Some years ago, when my middle son was about to graduate high school, he and his friend talked of possible majors. His friend, Adrian, had decided to choose business. Now Adrian was a fine musician. He played well, but he also composed and arranged. When he visited our house, which was quite often, he would play the piano for his own enjoyment though it wasn’t his first instrument. I asked him about his major, and when he told me, I explained to him that he should reconsider. It was a brief conversation, but somehow I communicated that he had the talent, the ability to choose music and that he could make a living at it as well.

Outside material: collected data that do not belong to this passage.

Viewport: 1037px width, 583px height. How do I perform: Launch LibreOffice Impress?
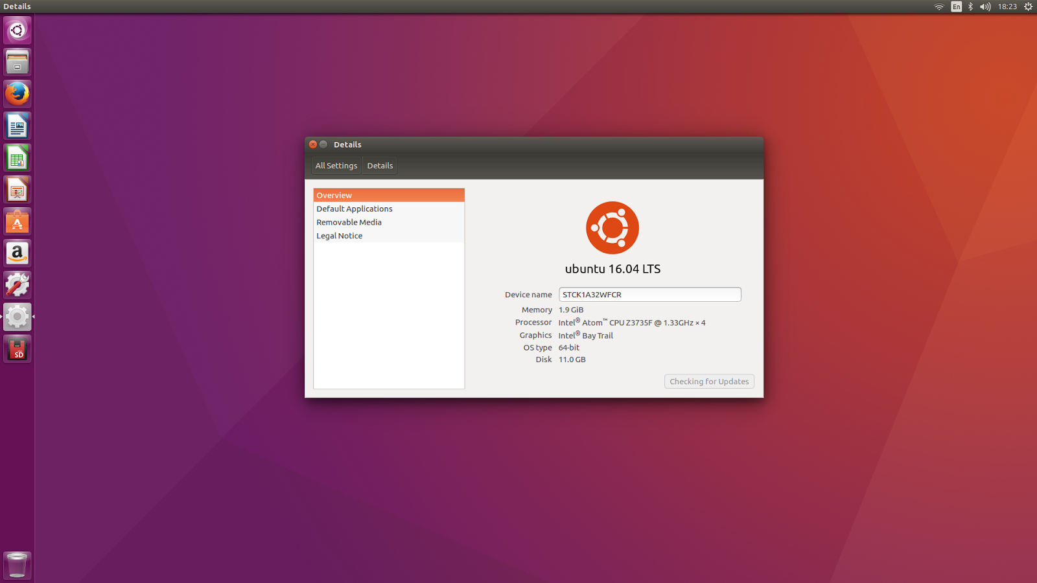[x=17, y=190]
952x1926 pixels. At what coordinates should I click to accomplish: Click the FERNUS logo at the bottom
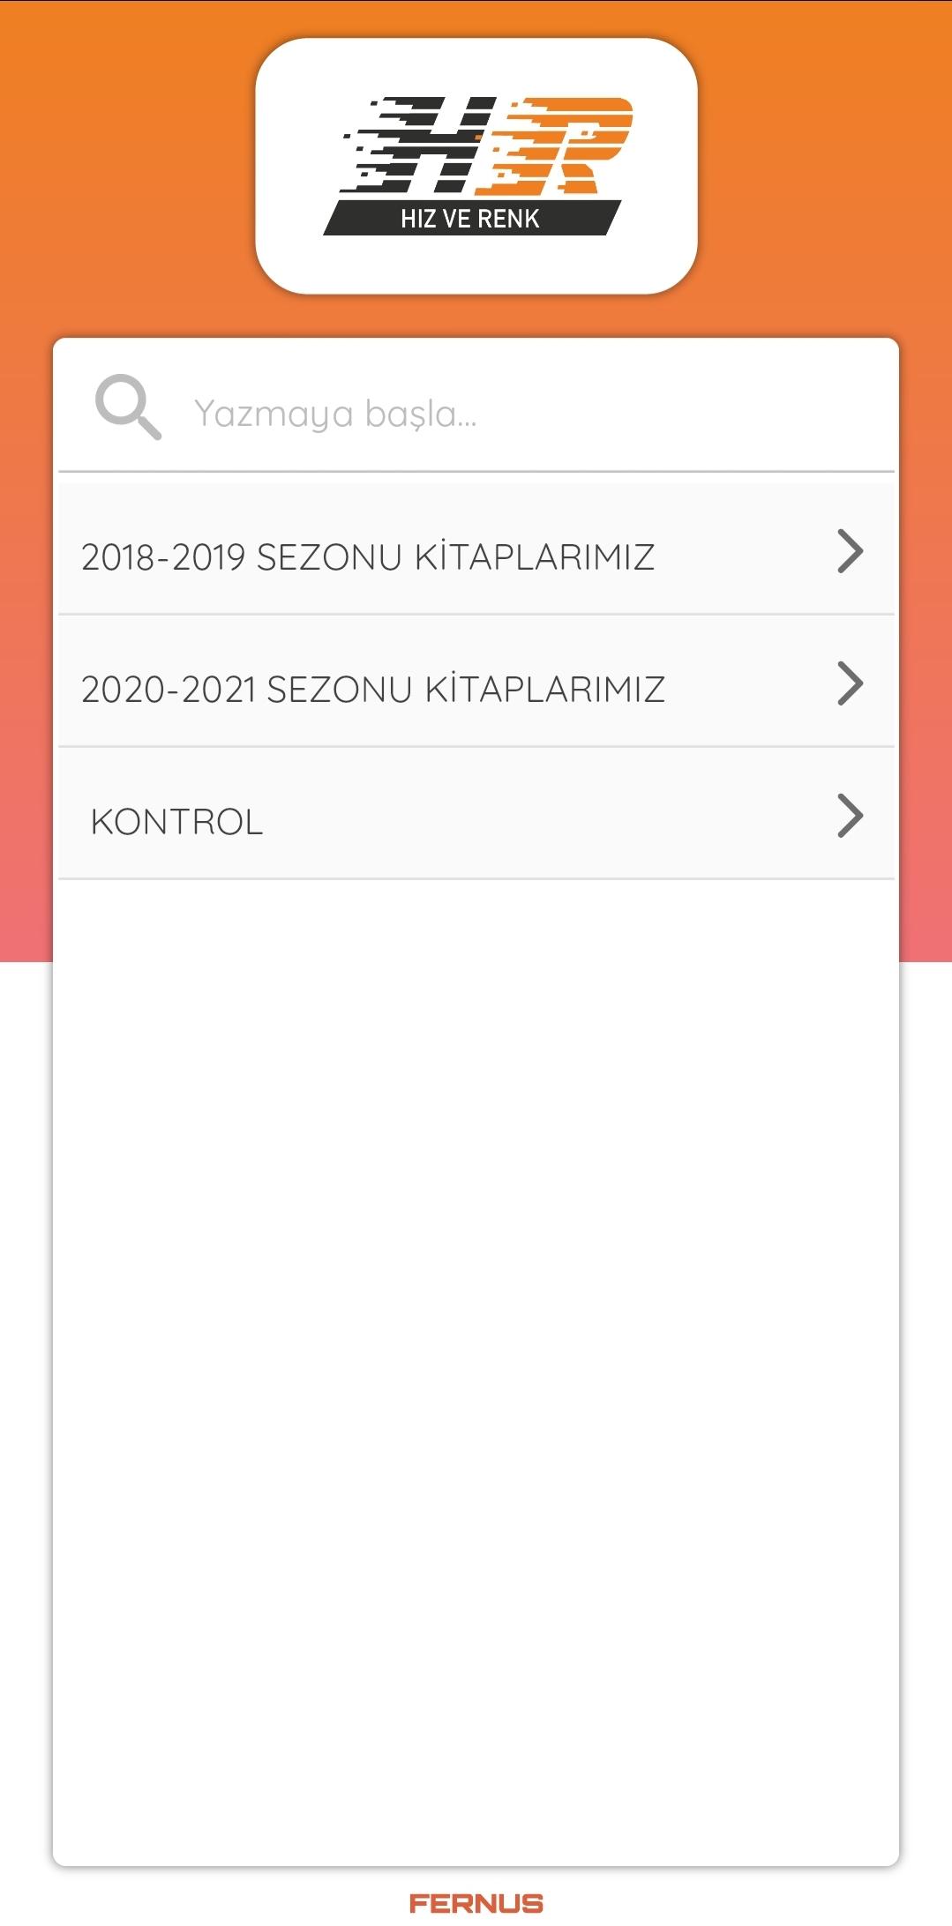tap(476, 1903)
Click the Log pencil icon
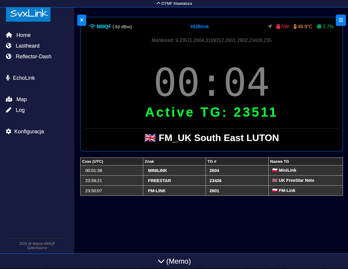 pyautogui.click(x=9, y=110)
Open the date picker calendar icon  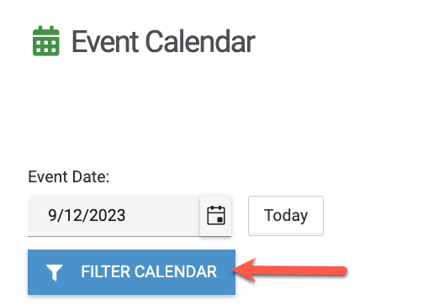point(216,215)

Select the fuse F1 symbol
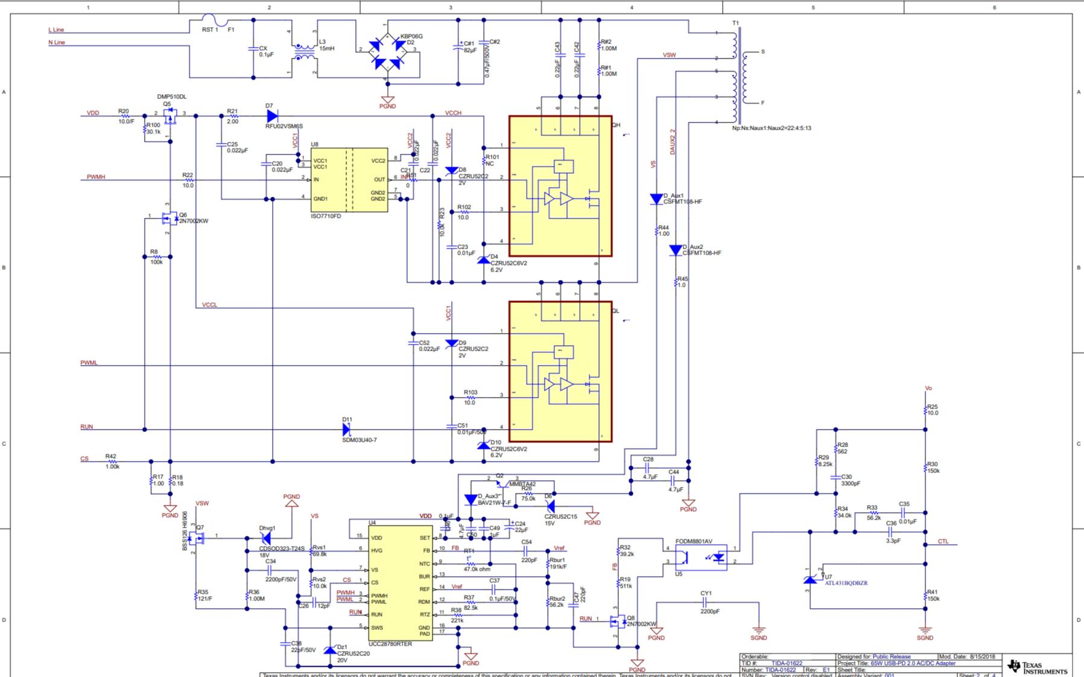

He agreed apparently and received a degree in composition from the University of Texas four years later. The first time I played at Mu Phi, I brought his
Opus 1 for flute alone. His compensation: tickets to the Cleveland Symphony. Adrian joined the Army after graduation and has recently been selected as a staff arranger for the Army Band in Washington, D.C. And I happen to know he has used that flute piece as the basis for a brass fanfare several times.
Our alumni chapter has a number of things to brag about: Mary Williams’ Lamke award reported in the current
Triangle, the chapter itself chosen as the outstanding alumni chapter for the province, individual honors for members such as Katie Freiberger and others. The list could go on, as bragging often does.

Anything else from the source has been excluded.